» **TAREA A REALIZAR**:
Indique si cada una de las afirmaciones 1., 2. y 3. concuerda con el texto sobre el libro de relatos de Menéndez Salmón. Responda sí o no en cada caso y cite literalmente las palabras del texto que lo determinan.
1. Las elipsis aparecen utilizadas por los diferentes narradores que propone Menéndez Salmón.
2. La idea de que la intimidad es lo que realmente somos se atribuye a Ana María Shua.
3. Ante la pregunta de si interviene el factor azar en la historia, el texto responde que no.

» **TEXTO DEL EJERCICIO**:
***

Como todo buen libro de relatos dice mucho y ofrece más que no cuenta: los silencios mencionados antes y las elipsis, magníficamente utilizadas por los diferentes narradores que propone Menéndez Salmón, se convertirán en otra de esas constantes, al igual que la ingente cantidad de preguntas que presenta de modo indirecto cada cuento y que el autor nos lanza como si de dados se tratara: ¿interviene el factor azar en la historia? Como en cualquier particular o privada existencia, podríamos decir que sí. Y entonces ¿la causalidad no se personifica ante nos? ¿Es la mejor manera de combatir el miedo ante la muerte practicar el arte de la literatura? ¿Y ante nuestra muerte? ¿Nos salva de algo el amor o nos condena a una existencia aún más miserable por creer que nos puede eximir de la responsabilidad de sentirnos mortales cuando por lo contrario somos aún más mortales al sentir que daríamos la vida por otra persona? ¿Es esa la definición de amor? ¿El tiempo devora o nos devora el ansia de estar en nuestro tiempo? ¿Son los sentidos el último reducto de la verdad pura, de la objetivad majestuosa que esperamos o son lo primero que hemos de desestimar para que nuestra cabeza funcione/recuerde/trabaje mejor? ¿Sabemos quiénes somos o la personalidad es un constructo —y como decía Juan Bonilla la intimidad es lo que realmente somos e identidad lo que mostramos socialmente— más de todo aquello que se nos impone desde fuera: cultura, familia, religión…? ¿Es posible un mundo mejor mediatizado por el arte, la cultura, la literatura, la pintura, la escultura…? ¿Somos animales dignos de estudio más que dignos de supervivencia? ¿No vienen a visitarnos de fuera teniendo artistas como Menéndez Salmón, Ana María Shua, Cristina Fernández Cubas, Pilar Adón, Rodrigo Fresán o Camila Sosa Villada?

***

» **DATOS DE ORIGEN**:
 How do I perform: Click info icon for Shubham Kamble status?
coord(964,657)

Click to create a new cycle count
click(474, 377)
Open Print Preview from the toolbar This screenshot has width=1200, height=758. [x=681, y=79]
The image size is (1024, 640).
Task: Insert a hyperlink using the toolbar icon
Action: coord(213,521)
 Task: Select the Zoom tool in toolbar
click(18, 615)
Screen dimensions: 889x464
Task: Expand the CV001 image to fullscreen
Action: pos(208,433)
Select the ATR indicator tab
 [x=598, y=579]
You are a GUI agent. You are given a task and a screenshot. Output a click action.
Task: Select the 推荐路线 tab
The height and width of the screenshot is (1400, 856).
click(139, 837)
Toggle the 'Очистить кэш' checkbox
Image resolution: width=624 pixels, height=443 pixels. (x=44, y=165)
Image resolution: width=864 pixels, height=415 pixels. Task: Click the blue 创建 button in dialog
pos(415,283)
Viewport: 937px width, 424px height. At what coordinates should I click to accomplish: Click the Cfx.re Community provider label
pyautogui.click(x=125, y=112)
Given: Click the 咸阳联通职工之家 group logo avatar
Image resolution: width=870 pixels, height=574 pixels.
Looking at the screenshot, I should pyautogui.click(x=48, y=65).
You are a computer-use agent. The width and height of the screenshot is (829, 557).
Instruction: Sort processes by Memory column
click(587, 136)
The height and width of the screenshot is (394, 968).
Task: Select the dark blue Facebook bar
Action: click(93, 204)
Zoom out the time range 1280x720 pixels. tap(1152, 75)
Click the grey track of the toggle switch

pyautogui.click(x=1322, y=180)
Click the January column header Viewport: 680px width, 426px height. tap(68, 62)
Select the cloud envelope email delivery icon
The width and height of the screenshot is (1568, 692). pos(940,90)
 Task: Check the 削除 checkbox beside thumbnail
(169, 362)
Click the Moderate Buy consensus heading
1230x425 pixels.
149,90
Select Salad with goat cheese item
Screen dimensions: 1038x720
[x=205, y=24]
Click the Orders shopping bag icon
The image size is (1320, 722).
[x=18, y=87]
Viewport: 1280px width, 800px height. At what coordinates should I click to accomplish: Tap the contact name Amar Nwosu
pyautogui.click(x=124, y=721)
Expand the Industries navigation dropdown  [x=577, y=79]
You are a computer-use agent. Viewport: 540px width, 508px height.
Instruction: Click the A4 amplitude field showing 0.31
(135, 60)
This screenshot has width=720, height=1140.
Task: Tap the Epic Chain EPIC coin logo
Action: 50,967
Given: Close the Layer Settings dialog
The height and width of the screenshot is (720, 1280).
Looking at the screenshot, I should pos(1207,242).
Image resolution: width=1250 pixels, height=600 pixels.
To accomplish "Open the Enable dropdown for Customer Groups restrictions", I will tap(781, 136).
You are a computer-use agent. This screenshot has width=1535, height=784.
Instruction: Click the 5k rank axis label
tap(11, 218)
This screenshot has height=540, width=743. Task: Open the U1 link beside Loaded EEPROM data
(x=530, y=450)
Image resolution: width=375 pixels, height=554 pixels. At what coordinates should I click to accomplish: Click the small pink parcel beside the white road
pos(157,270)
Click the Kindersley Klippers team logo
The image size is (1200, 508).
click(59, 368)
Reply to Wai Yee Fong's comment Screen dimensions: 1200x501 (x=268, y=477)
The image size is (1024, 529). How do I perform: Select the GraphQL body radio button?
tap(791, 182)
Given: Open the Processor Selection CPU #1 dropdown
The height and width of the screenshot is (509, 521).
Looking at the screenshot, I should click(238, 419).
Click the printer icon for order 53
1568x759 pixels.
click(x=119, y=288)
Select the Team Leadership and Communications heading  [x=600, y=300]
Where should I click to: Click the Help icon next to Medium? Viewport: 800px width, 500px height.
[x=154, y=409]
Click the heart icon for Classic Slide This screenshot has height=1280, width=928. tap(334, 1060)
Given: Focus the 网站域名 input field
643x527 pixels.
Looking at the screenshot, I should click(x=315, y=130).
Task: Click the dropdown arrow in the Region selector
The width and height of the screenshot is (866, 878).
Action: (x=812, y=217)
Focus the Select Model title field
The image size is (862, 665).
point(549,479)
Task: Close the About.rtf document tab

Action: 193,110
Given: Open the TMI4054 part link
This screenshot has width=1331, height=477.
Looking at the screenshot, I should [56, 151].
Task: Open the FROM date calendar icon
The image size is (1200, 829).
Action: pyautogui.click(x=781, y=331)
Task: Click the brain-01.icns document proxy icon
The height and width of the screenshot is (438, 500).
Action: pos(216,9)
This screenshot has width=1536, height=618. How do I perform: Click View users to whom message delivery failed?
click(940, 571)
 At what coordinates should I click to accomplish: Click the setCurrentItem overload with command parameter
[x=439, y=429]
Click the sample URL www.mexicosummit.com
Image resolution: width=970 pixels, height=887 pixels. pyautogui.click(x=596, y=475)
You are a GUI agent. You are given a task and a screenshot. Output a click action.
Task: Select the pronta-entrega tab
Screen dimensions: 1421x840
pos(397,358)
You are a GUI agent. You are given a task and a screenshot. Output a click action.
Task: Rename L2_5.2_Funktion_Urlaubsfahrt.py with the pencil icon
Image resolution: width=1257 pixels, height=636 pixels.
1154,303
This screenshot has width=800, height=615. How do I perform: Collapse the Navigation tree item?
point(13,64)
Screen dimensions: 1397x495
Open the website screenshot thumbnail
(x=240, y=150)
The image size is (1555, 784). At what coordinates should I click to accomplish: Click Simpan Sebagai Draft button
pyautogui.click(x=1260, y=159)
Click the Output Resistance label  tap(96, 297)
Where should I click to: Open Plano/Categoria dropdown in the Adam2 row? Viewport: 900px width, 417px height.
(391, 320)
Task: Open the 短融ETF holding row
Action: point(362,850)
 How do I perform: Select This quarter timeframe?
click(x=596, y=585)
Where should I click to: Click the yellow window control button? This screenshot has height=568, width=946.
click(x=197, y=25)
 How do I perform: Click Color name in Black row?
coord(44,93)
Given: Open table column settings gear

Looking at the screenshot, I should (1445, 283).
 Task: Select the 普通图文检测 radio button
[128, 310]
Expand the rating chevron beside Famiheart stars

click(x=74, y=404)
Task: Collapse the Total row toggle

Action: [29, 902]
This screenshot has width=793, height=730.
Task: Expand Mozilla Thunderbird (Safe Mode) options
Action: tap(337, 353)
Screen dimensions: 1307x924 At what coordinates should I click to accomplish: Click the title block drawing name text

***

» **RESPUESTA ESCRITA**:
1. Sí: «las elipsis, magníficamente utilizadas por los diferentes narradores que propone Menéndez Salmón».
2. No: «como decía Juan Bonilla la intimidad es lo que realmente somos».
3. No: «podríamos decir que sí».